I manifesti di via Avesella

I manifesti attualmente catalogati in via Avesella sono circa 580 e sono stati descritti
come singoli oggetti e ordinati cronologicamente per averne un accesso diretto, pur
conservando un rimando ai differenti fondi di appartenenza.

I manifesti conservati sono stati prevalentemente prodotti da collettivi, gruppi,
comitati dal 1967 al 2024, alcuni sono stati prodotti e raccolti dai collettivi che
avevano sede in via Avesella, altri sono giunti tramite donazioni successive negli
ultimi anni.

Il progetto di catalogazione di questo primo nucleo si è svolto nell’anno archivistico
2023/2024 per renderli finalmente fruibili alla consultazione per ragioni di ricerca
storica o per interessi storico-culturali.

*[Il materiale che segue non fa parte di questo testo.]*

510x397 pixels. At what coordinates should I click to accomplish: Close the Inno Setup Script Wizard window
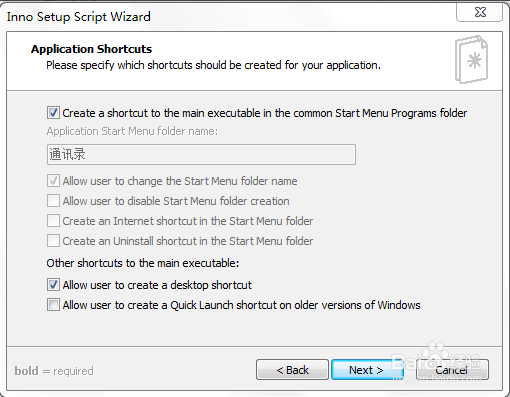pyautogui.click(x=479, y=12)
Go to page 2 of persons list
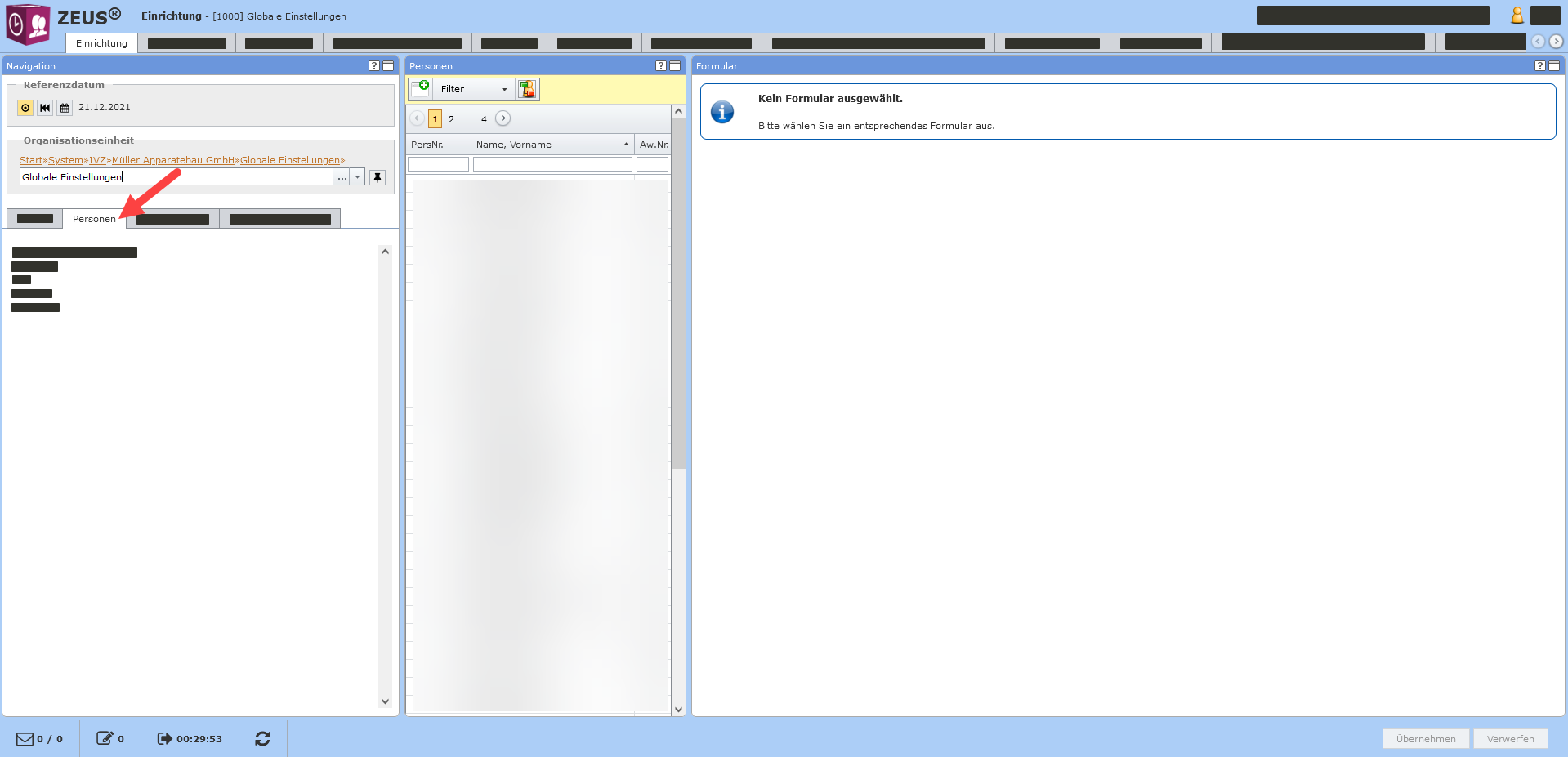The width and height of the screenshot is (1568, 757). [x=451, y=119]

Riteniamo i manifesti un bene culturale peculiare e una fonte fondamentale per la
storia dei movimenti e la storia sociale e culturale della seconda metà del XX secolo e
dell’inizio del XXI. Attraverso le immagini disegnate o fotografate, attraverso le
tecniche utilizzate, attraverso gli slogan e le parole dei manifesti è possibile cogliere
alcuni aspetti della cultura e della storia che non sempre le fonti scritte restituiscono.

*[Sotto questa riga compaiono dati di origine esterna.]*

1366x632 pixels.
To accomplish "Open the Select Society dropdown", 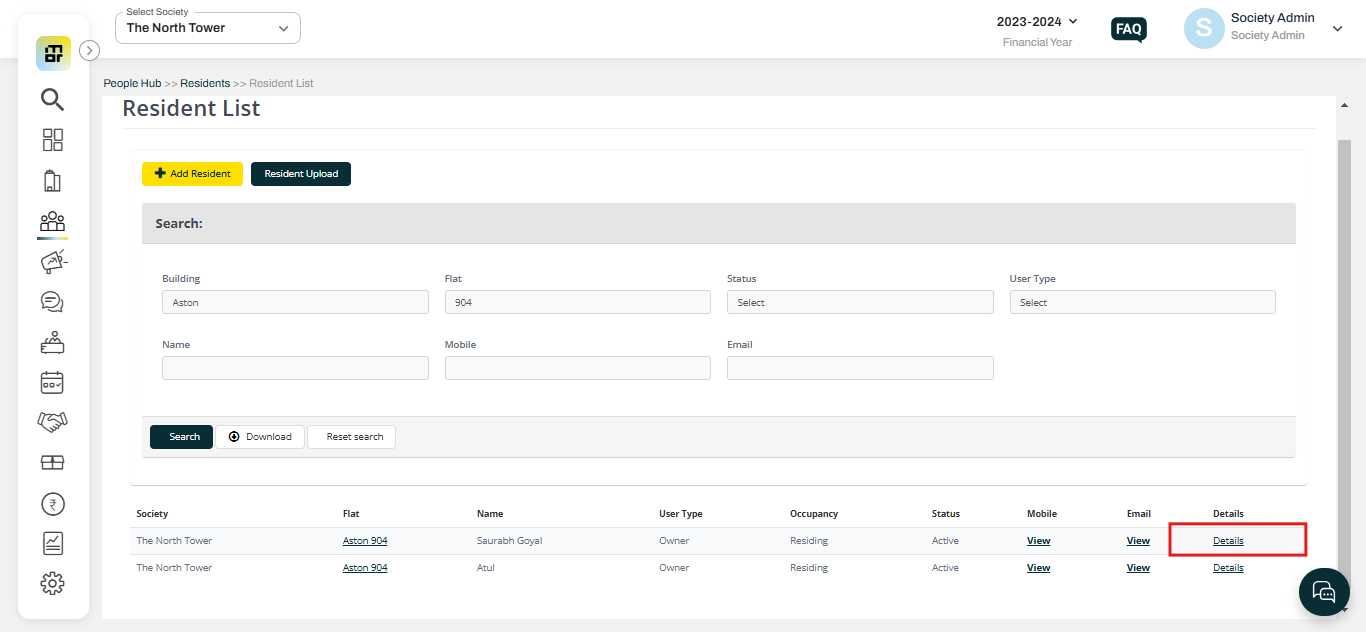I will point(208,28).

Gli audio e audiovisivi di via Avesella
Fra le mura di via Avesella sono conservati anche materiali audio (audiocassette,
nastri magnetici) e materiali audiovisivi (VHS, miniDV, Hi8, Video8) che sono in
corso di digitalizzazione e catalogazione.

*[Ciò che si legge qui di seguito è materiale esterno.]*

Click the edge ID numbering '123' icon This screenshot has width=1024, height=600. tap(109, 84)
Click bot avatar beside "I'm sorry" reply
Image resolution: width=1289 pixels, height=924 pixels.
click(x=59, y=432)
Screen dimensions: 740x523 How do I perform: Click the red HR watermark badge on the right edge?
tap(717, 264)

Per quanto riguarda gli audiovisivi, si tratta prevalentemente di riprese e/o montaggi
prodotti dai movimenti stessi per auto-documentazione o denuncia sociale. In alcuni
casi sono prodotti da personalità, collettivi o gruppi che si occupavano nello specifico
di raccontare tramite la comunicazione audiovisiva il punto di vista dei movimenti.

Tramite immagini, parole e suoni emergono degli spaccati del mondo politico
antagonista e della cultura underground tra gli anni Novanta e i primi anni Duemila:
dalle manifestazioni ai concerti, dalle occupazioni agli sgomberi, dagli spettacoli
teatrali alle assemblee.

Le fotografie di via Avesella

Il materiale fotografico presente è costituito da diversi positivi fotografici, decine di
negativi e 119 diapositive. Tutto materiale ritrovato fra le mura di via Avesella nelle condizioni e nelle
modalità di conservazione più svariate.

La priorità è stata, dunque, data al lavoro di condizionamento e adeguata
conservazione del materiale, oltreché di analisi, studio e riconoscimento storico, per
procedere poi al lavoro di catalogazione che speriamo sia restituito al più presto alla
comunità e all’utenza tramite la pubblicazione di un inventario.

Alcune fotografie appartengono a specifiche raccolte, serie, reportage e Fondi
archivistici, altre sono fotografie sciolte. L’ambientazione è principalmente Bologna
con le sue occupazioni abitative, i cortei, i concerti, le assemblee, le aule universitarie,
ma vi sono anche fotografie scattate in altre città e reportage internazionali da altri
Paesi del mondo.

Non per tutte le fotografie è possibile identificare l’autorialità: vi sono molte
fotografie amatoriali e di auto-documentazione, ma sono ben riconoscibili anche gli
scatti di noti fotografi di movimento come Tano D’amico, Mario Rebeschini,
Massimo Sciacca e Luciano Nadalini che hanno fortemente contribuito a documentare
e narrare la storia delle lotte e dei movimenti sociali a Bologna e in Italia.